With her debut album 13 Songs, Julie Feeney was a surprising but deserving winner of the inaugural Choice Music Prize. Her follow-up, the hauntingly beautiful pages was greeted with similar critical acclaim and cemented the singers stake as an Irish indie icon.
Ahead of the release of her third album Clocks, it seems fair to assume that Feeney might be feeling a bit of pressure, but surprisingly that doesn't seem to be the case.
“Bizzarely I was least afraid on this one. I just felt more honest on this one. The first two albums had the response that you said which has been great. Since the second album the live aspect has become a whole annal of itself” she says.
“That's where I have contact with people on a regular basis and see how they are responding. So based on that I wasn't as much thinking about what I needed to do to get the same response for this one because I just love it, I've been enjoying it so much”.
And as she lets the response from her live shows inform her new record, Feeney has also been working on improving her live performance, taking inspiration from her myriad of other interests.
“The wonderful thing about doing music is that it's constantly changing, it's evolving all the time. For the first album I performed live fine, but I don't think I was particularly amazing. I used to do other live things like contemporary dance and alternative theatre”.
“Then I realised 'Hang on, why do you have all these things in boxes? Just go out and perform and be all the things you are all in one'. It's more about that it just changes and you've got to change with it and in that way you develop”.
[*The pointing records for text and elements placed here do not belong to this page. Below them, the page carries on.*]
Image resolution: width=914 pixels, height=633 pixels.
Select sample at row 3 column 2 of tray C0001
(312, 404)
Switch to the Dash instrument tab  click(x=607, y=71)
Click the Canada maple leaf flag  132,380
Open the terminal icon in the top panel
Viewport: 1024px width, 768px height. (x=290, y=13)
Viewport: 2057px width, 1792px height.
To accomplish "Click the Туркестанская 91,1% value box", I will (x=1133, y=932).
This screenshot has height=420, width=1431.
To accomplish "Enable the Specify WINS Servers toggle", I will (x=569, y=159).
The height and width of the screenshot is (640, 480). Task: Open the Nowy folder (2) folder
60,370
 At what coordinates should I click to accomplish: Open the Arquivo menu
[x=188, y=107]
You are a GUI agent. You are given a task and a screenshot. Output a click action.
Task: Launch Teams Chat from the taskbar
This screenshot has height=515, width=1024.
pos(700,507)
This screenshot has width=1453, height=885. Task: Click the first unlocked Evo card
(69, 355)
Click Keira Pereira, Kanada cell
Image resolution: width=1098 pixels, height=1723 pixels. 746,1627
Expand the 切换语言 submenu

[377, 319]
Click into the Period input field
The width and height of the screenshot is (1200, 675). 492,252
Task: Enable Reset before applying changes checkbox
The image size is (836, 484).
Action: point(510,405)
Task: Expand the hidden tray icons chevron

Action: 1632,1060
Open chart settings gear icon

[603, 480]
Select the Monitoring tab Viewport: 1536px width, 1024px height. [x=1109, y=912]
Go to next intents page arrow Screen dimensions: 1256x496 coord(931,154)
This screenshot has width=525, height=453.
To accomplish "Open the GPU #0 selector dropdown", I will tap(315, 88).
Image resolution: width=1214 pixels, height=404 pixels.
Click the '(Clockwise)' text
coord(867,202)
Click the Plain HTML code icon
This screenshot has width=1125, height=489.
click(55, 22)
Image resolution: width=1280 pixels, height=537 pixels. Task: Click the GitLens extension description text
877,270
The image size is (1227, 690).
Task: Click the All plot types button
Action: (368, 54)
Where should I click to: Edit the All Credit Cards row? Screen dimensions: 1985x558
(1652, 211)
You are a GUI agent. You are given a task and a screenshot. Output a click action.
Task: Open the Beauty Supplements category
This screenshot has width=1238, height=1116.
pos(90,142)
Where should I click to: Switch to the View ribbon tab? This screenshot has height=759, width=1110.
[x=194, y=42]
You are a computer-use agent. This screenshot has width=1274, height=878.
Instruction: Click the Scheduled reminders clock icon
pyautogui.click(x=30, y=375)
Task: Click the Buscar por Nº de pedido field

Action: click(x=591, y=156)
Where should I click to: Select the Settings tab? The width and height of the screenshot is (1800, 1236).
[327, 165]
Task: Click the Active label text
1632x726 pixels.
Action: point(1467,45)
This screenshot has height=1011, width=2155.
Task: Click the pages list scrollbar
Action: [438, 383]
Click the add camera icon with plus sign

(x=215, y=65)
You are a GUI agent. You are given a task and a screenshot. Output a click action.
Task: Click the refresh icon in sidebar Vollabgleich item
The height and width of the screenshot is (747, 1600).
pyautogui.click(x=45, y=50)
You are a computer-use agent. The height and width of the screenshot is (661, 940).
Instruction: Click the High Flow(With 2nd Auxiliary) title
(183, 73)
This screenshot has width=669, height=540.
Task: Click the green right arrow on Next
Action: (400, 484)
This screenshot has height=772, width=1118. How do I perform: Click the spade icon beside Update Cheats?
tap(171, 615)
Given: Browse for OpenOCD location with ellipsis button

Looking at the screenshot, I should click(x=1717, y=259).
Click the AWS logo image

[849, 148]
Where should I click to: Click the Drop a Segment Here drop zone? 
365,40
For her upcoming tour in support of Clocks, Feeney has developed a hugely ambitious live project. Over ten consecutive nights she will be performing in ten different venues with ten locally based choirs.
“I love choral voices. I was a professional choral singer for five years. I worked a lot with orchestras but I hadn't as much gotten into choirs. So this was my chance and by God I've gotten into it now. We've found some really fantastic choirs and really great directors. Each of them are doing about seven or eight pieces. It's been a fantastic experience for me, you really get into the fabric of a town as well”.
Feeney says her latest album will touch on elements of her first two records, with new influences from her time spent in America. She also feels that this is her most emotionally honest and raw record to date.
“It's sort of a mixture of the two. There's a lot more naked feeling in it. I think the emotion is more bare. I've been less afraid to lay bare emotionally. Musically there's a much broader range of instruments. There's a slightly more Americana feel on some of them. That's because I was spending time in America, appreciating being from Galway. You appreciate where you're from more when you're away, especially in America where the Irish identity is such a complex thing”.